Destes, o Hospital de S. João da Madeira é o único que não possui Serviço de Pediatria. O Hospital S. Sebastião (Santa Maria da Feira) é o que possui mais médicos pediatras (15) e mais camas para internamento de crianças com menos de 14 anos de idade (28). O Hospital Infante D. Pedro (Aveiro) possui 12 médicos e 18 camas. Os hospitais de Águeda e de Ovar também possuem internamento infantil, respectivamente com 14 e 12 camas. Estes hospitais também dispõem de urgência pediátrica.
O serviço de maternidade do Hospital de Aveiro possui três incubadoras e oito berços. No ano passado, foram realizados 1.595 partos. No serviço de urgência pediátrica, entre as 8 e as 20 horas, a triagem é feita por dois pediatras. No entanto, também foi referido que o hospital aveirense necessita de mais médicos pediatras, já que, na maioria das noites, o serviço de urgências dispõe somente de um médico dessa especialidade.
Outro resultado do inquérito foi a necessidade de os hospitais criarem espaços próprios para internamento de adolescentes.

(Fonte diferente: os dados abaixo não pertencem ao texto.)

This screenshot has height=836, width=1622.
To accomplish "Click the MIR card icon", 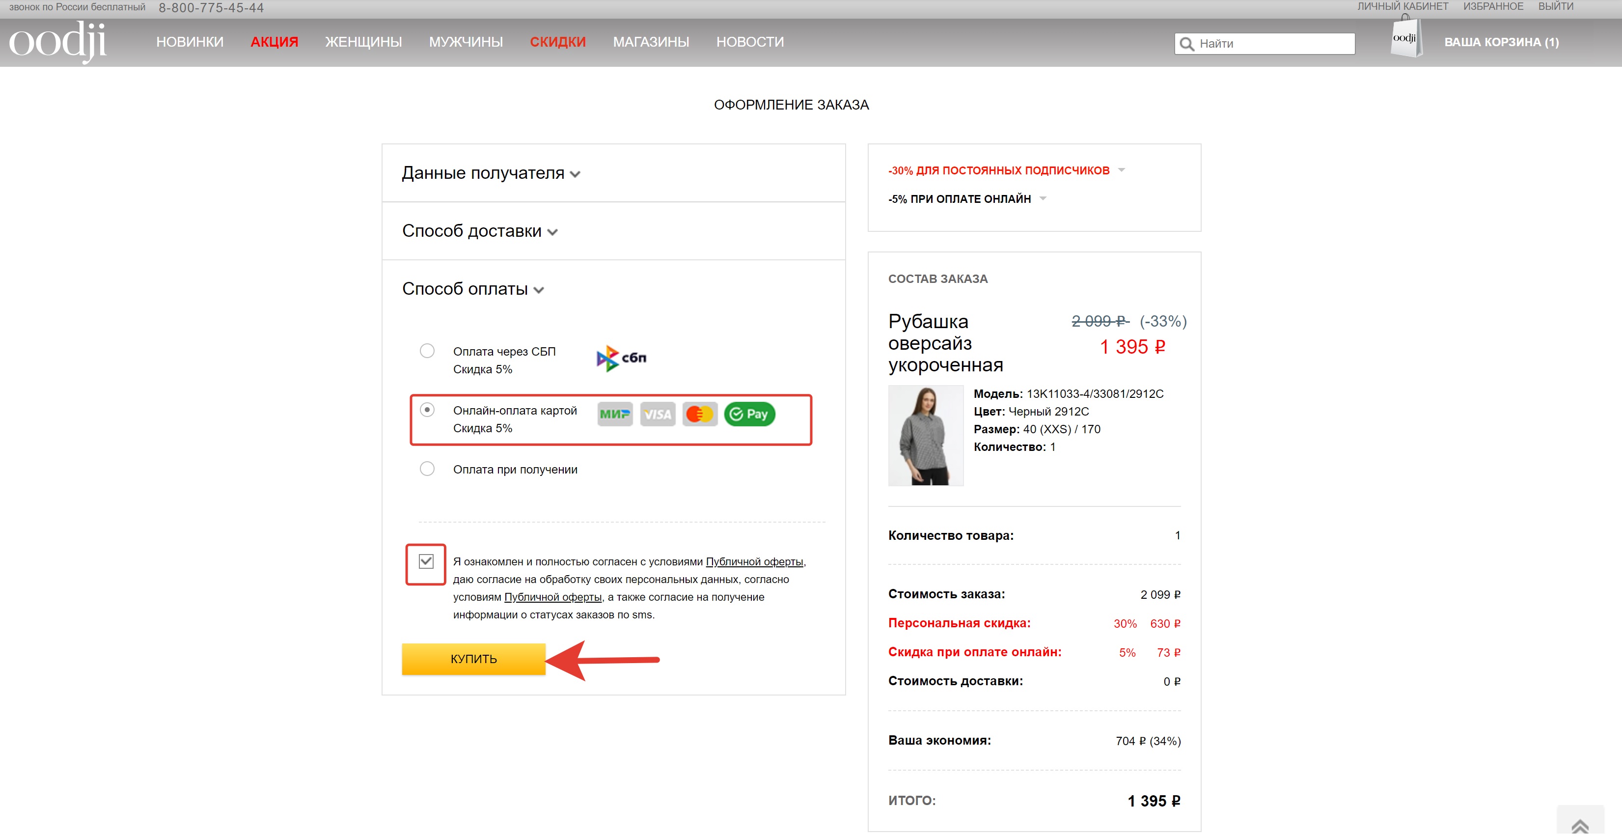I will pos(615,414).
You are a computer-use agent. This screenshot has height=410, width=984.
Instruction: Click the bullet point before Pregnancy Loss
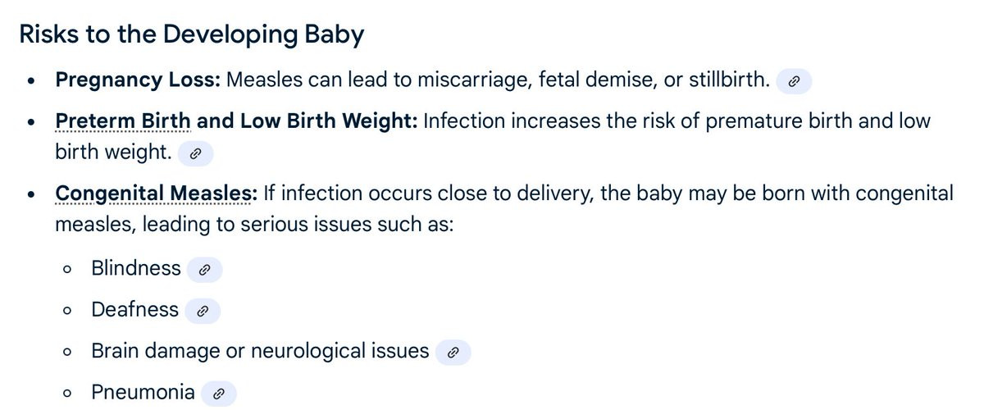(31, 82)
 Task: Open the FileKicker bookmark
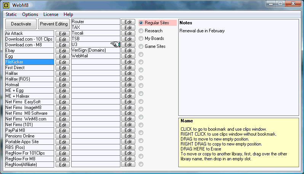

O Centro de Saúde de Aveiro está a preparar um novo serviço, que deverá começar a funcionar no início de 2007, que consta de uma consulta domiciliária aos recém-nascidos, durante os seus primeiros oito dias de vida, de modo a despistar eventuais problemas de saúde. A primeira consulta deverá ocorrer nos 28 primeiros dias de vida, de acordo com o que está convencionado, mas os pediatras consideram que essa consulta deveria ser antecipada, e é isso mesmo que o Centro de Saúde de Aveiro pretende fazer com esse novo serviço de consulta domiciliária.
A forma como as urgências estão organizadas, nomeadamente as de pediatria, provoca, na opinião de Gonçalo Cordeiro Ferreira, presidente da Sociedade Portuguesa de Pediatria (SPP), “a vinda de uma série de doentes que não são realmente emergentes, são doenças agudas que podem ser tratadas noutras estruturas de saúde, nomeadamente nos médicos de família”. Essa afluência de falsas urgências tem como consequência a “sobrecar-ga de trabalho nos hospitais”, os quais, como refere este pediatra, “sofrem de falta de recursos humanos”. Por isso, essa afluência é má “para a estrutura hospitalar, mas também para os pais que passam horas à espera de serem atendidos”.

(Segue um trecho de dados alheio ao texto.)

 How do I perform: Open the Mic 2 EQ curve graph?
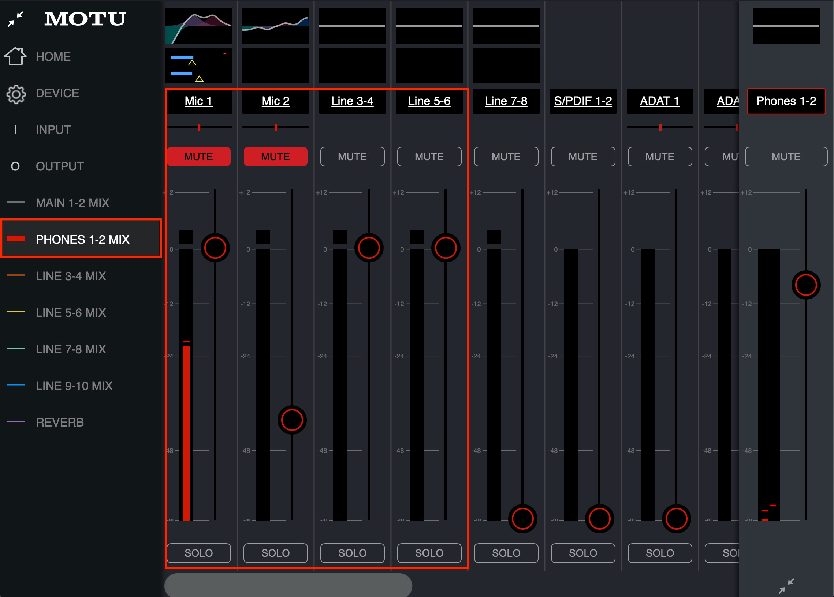(x=275, y=26)
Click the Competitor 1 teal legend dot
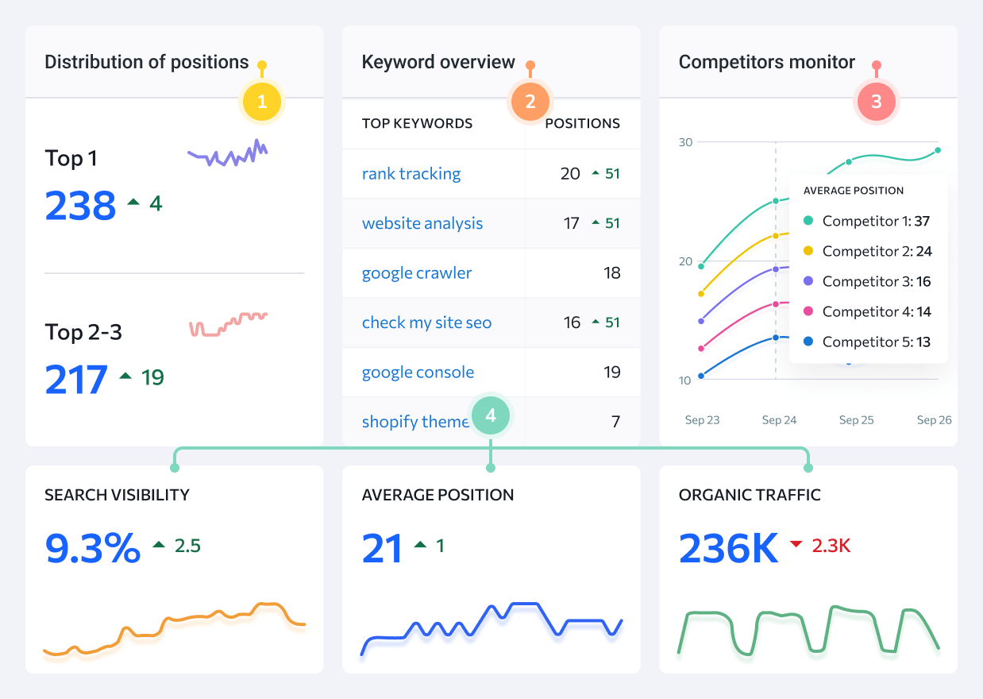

O presidente da SPP defende a existência de “equipas capazes de estabilizar o doente pediátrico e transportá-lo em segurança para os hospitais centrais”. Mas, para isso, é preciso criar um serviço de transporte vocacionado para esse fim (uma espécie de ambulâncias pediátricas).

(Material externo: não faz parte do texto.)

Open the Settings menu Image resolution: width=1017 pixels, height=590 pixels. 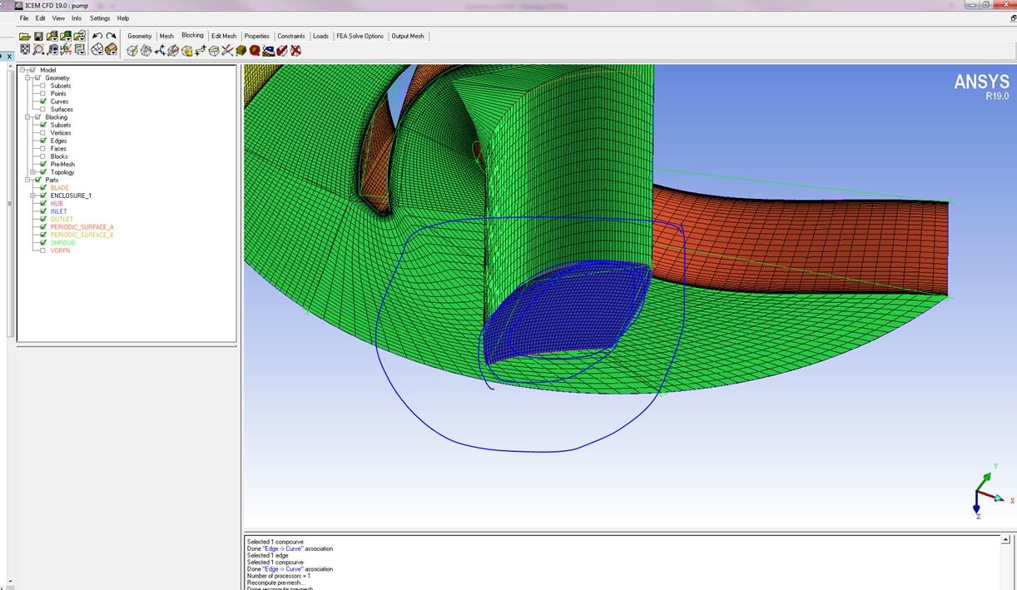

Com a falta de médicos pediatras, nomeadamente nos serviços hospitalares e nos centros de saúde, Gonçalo Cordeiro Ferreira realça que, não sendo possível haver um médico à porta de cada criança, “é imperioso que exista um médico assistente para cada criança, seja um médico pediatra ou médico de família, mas tem que ser responsabilizado pela assistência a essa criança”.